** 记录列表 **
• • •

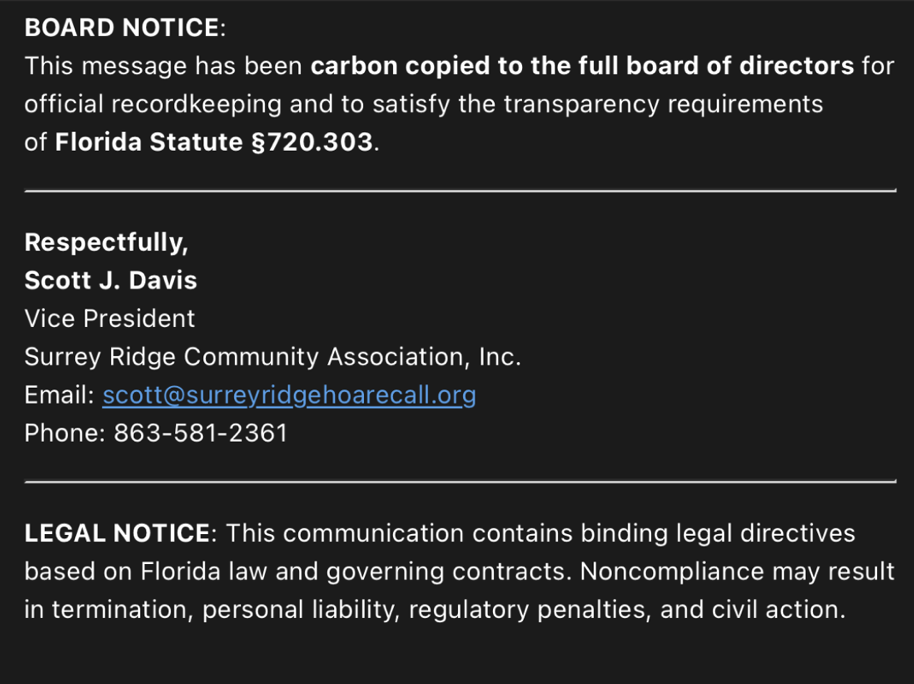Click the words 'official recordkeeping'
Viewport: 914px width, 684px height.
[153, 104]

• • •

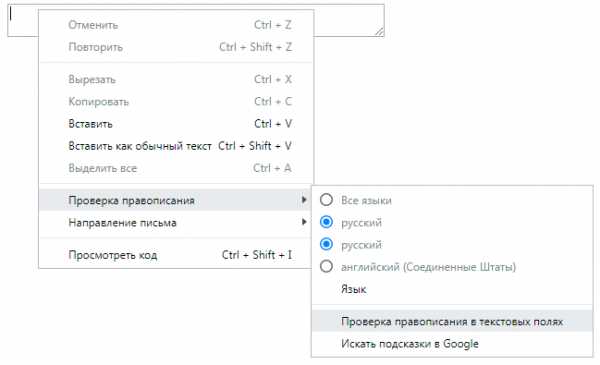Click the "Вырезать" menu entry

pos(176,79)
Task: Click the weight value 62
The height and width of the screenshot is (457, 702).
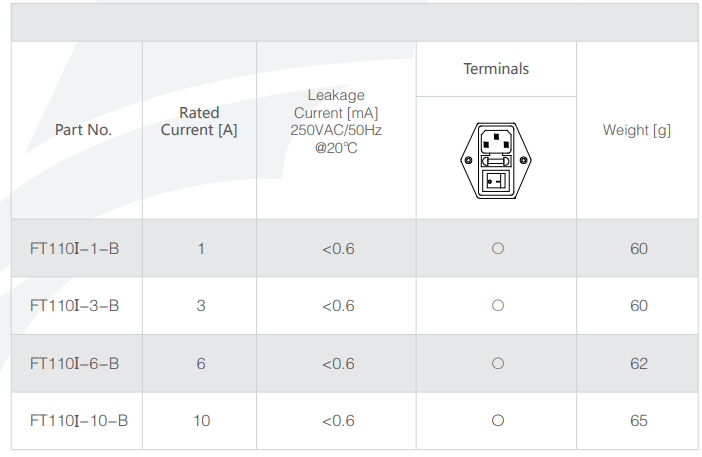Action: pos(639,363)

• • •

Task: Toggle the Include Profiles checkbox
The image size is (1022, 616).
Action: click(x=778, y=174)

• • •

** 任务说明 **
只将从包含“Task: Toggle the Include Profiles checkbox”的那一行起、到包含“Action: click(x=778, y=174)”的那一行为止（首尾两行都算在内）的各行重新写出，其中的指令也照样保留。答案中的每个坐标数值都要调整，各加上 -101。

** 参考答案 **
Task: Toggle the Include Profiles checkbox
The image size is (1022, 616).
Action: click(x=677, y=73)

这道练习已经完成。